Report. Those living in the southern regions today have a life expectancy 1.3 years lower than in the center and northwest and 1.5 years lower than in the northeast, according to a new report.

Italy’s two healthcare systems: the South has worse care and more deaths

When it comes to health care, Italy is divided in two because of a poorly and thoughtlessly funded health system. And the authors of the report Un Paese due cure. I divari Nord-Sud nel diritto alla salute (“One Country, Two Kinds of Care. North-South gaps in the right to health”), presented last week in Rome by the Association for the Development of Industry in Southern Italy (SVIMEZ) together with the Save the Children NGO, predict that differentiated autonomy will further increase inequality.

In recent years, the main health indicators have improved (slightly) throughout Italy. But since progress is slower in the southern regions, the gap is only getting wider. For example, those living in the southern regions today have a life expectancy 1.3 years lower than in the center and northwest and 1.5 years lower than in the northeast.

The same goes for avoidable mortality, i.e. deaths that could have been prevented through timely and effective care, which is significantly higher in the South (18 avoidable deaths per 10,000 inhabitants, compared with 14-16 in the rest of the country).

In recent years, a historic switch has also taken place: until 2010, the highest cancer mortality rates were in the northwestern regions, characterized by greater pollution and a less healthy lifestyle. In a little more than a decade, the situation has reversed: now the cancer mortality of women and men in the South is the highest in the country.

Less prevention also has something to do with it: only 12 percent of Calabrian women undergo periodic mammograms offered by the National Health System, compared with 75 percent of women in Emilia-Romagna. “Strengthening the universal scope of the National Health System is the way to make the constitutional right to health an effective reality,” says Luca Bianchi, director of SVIMEZ and the author of the report.

However, the trend is going in the opposite direction, starting with investment in public health and its distribution among regions. Overall, public spending on health is lower than in other similar countries.

According to SVIMEZ, Italy is the only major European economy in which per capita public investment in health care between 2010 and 2019 declined in real terms “by more than 2 percent,” while in France and Germany it increased by more than 30 percent. Even the post-pandemic upswing (+5%) was less than those in Germany, France, the United Kingdom, Spain, and Portugal, all of which were in the double digits.

As a result, it is up to citizens to make up for the shortfalls of the public health service out of their own pockets. Private out-of-pocket spending by Italian households accounts for 24 percent of total healthcare spending, compared with 15 percent in France and 13 percent in Germany. Given that foregoing care for economic reasons is a reality for 8.2 percent of southern households compared to 4-6 percent in the rest of the country, it is a natural corollary that healthcare is worse in the South, where five out of eight regions are unable to guarantee the Essential Levels of Care.

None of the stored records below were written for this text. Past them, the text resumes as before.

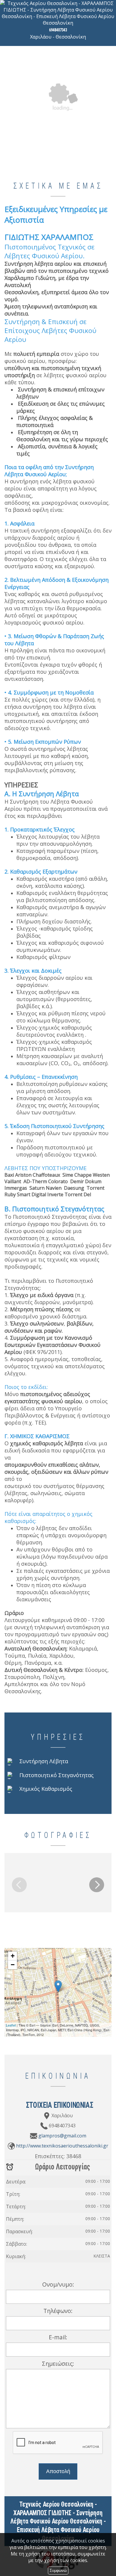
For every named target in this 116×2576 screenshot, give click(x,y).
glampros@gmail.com (62, 2135)
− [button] (13, 1964)
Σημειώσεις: (58, 2364)
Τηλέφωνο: (58, 2311)
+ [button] (13, 1956)
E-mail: (58, 2337)
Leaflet (11, 2025)
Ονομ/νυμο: (58, 2284)
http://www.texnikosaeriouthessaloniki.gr (62, 2145)
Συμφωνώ (58, 2570)
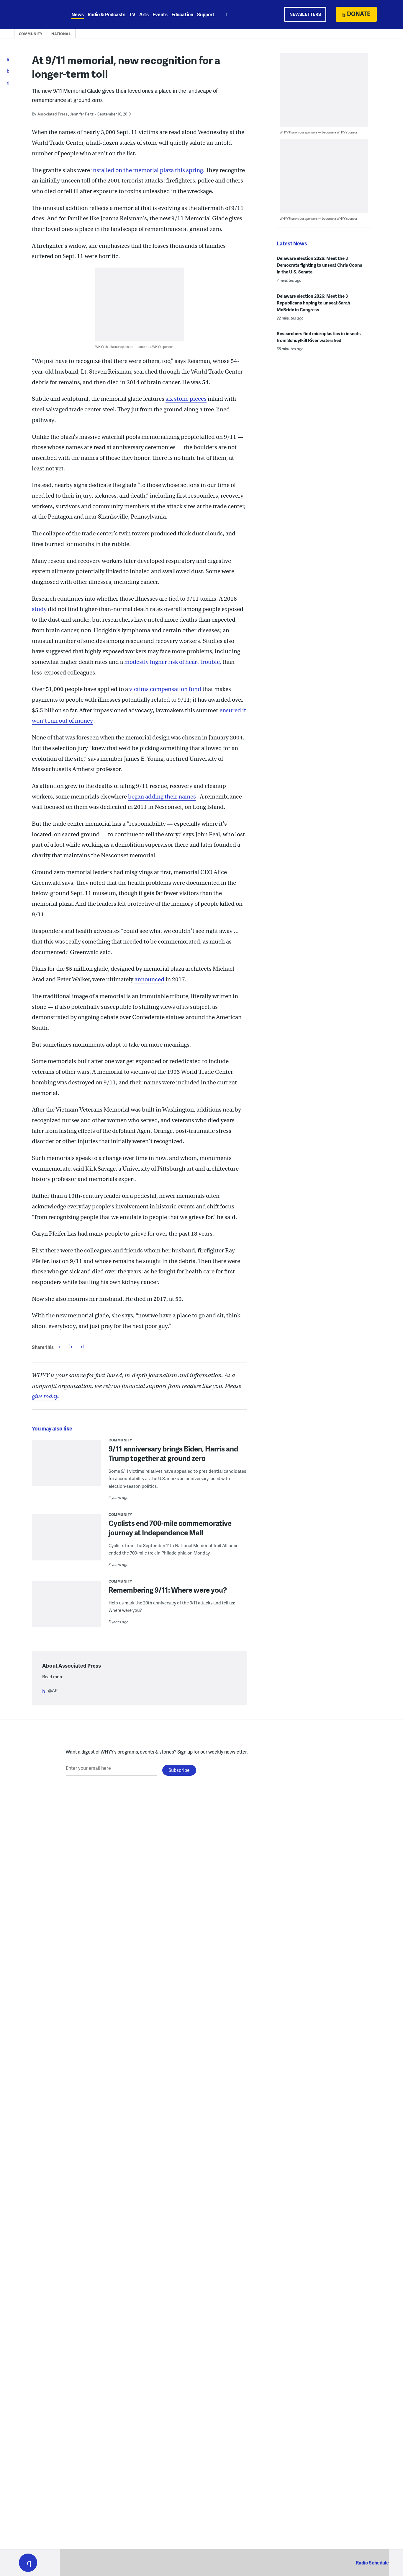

The system for allocating the national-level health funds to the regions also seems to be tailor-made to increase inequality, the report explains. Funds are allocated according to the number of total residents, newborns and the elderly.

Socioeconomic conditions – which, according to a growing and extensive body of literature, influence the health needs of the population – count for very little (1.5 percent) in the allocation. Giving equal shares to unequals ends up penalizing the South, poorer and in greater need of care.

“The condition of family poverty strongly affects prevention pathways and children’s access to care,” says Raffaela Milano of Save the Children. “An effort from the institutions at every level is needed to ensure a network of prevention and care services for children and adolescents that would be able to respond to the needs, with targeted investment in the most deprived areas.”

The arrival of differentiated autonomy is likely to make territorial differences even sharper. The greater tax revenues retained by the richest regions would strengthen their health spending capacity at the expense of the others. According to the SVIMEZ experts, this would lead to “a risk of increasing financial inequality between regional health systems and the widening of interregional inequalities in the conditions of access to the right to health.”

Subscribe to our newsletter

Your weekly briefing of progressive news.

You have Successfully Subscribed!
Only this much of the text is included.